Original Question
I am generating synthetic data to train an NER model. It consists of text and labeled character spans. It’s basically the “Training an additional entity type” task as outlined in the spaCy documentation. I am currently writing my data to a JSONL file whose lines look like this:
["Horses are too tall and they pretend to care about your feelings", {"entities": [[0, 6, "ANIMAL"]]}]
I’d like to use something like ner.print-stream
to visualize this data. What’s the easiest way to do this?

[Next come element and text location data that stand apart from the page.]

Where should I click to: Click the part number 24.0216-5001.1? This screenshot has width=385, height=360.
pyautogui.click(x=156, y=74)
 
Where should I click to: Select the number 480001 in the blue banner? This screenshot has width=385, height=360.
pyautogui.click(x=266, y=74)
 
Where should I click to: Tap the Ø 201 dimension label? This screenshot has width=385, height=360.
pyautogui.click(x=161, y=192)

I don’t think there’s anything that does this right now in Prodigy. I think my best bet is to write a custom version of the ner.print-stream
recipe that reads the spans directly out of the JSONL instead of generating them with a spaCy model. This looks pretty straightforward except that I don’t know how to integrate with the streams and tasks interfaces.

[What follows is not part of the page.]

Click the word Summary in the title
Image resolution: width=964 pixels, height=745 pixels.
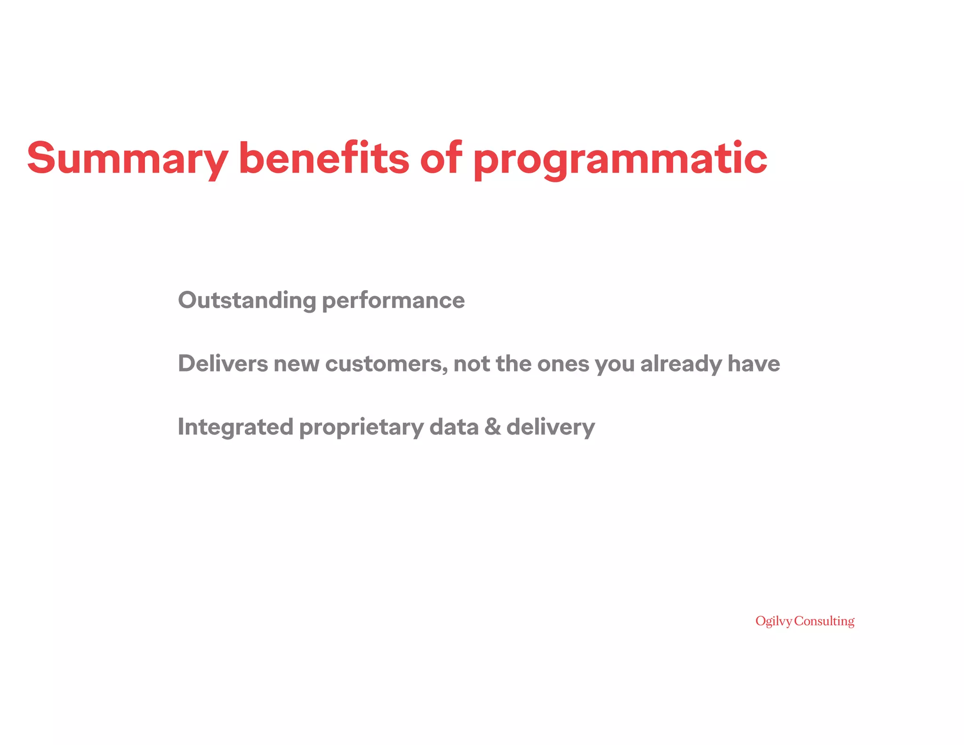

- Can I modify the format of my JSONL output so that
get_stream
can read it directly? - Alternately, I suppose I could omit
get_stream
and create my own iterator over task objects directly from the JSONL. What is the format for those task objects? I don’t see that specified in eitherPRODIGY_README.html
or the sample recipe code.
In general, what is the best way to enhance this workflow with Prodigy?

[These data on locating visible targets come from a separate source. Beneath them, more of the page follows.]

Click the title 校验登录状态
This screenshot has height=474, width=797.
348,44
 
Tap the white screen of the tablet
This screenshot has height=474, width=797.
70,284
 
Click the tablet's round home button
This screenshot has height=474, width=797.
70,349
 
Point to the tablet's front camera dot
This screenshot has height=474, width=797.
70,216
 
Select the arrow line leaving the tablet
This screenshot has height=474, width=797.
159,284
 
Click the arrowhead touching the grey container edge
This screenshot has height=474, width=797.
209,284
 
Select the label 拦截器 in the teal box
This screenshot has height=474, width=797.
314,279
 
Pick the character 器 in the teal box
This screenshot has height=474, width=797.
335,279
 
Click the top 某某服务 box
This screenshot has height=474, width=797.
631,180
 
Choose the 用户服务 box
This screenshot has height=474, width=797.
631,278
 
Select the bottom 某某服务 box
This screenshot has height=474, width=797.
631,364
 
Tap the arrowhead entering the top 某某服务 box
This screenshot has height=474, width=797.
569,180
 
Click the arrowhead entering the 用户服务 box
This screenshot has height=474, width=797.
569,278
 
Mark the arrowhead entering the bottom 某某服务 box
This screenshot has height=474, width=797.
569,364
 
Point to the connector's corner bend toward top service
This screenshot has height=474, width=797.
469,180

Figured Out Some Parts on My Own
My output format wasn’t proper JSONL because the lines weren’t dictionaries. Changing the format to the following makes ner.print-stream
work:
{"text": "Horses are too tall and they pretend to care about your feelings", "entities": [[0, 6, "ANIMAL"]]}
It highlights the standard NER entities instead of my custom ones.
I also overlooked the documentation for the prodigy.components.loaders.JSONL
file loader in PRODIGY_README.html
. I suppose I could use that to get my custom entities displayed.
Any general advice on using Prodigy for this workflow still gratefully accepted.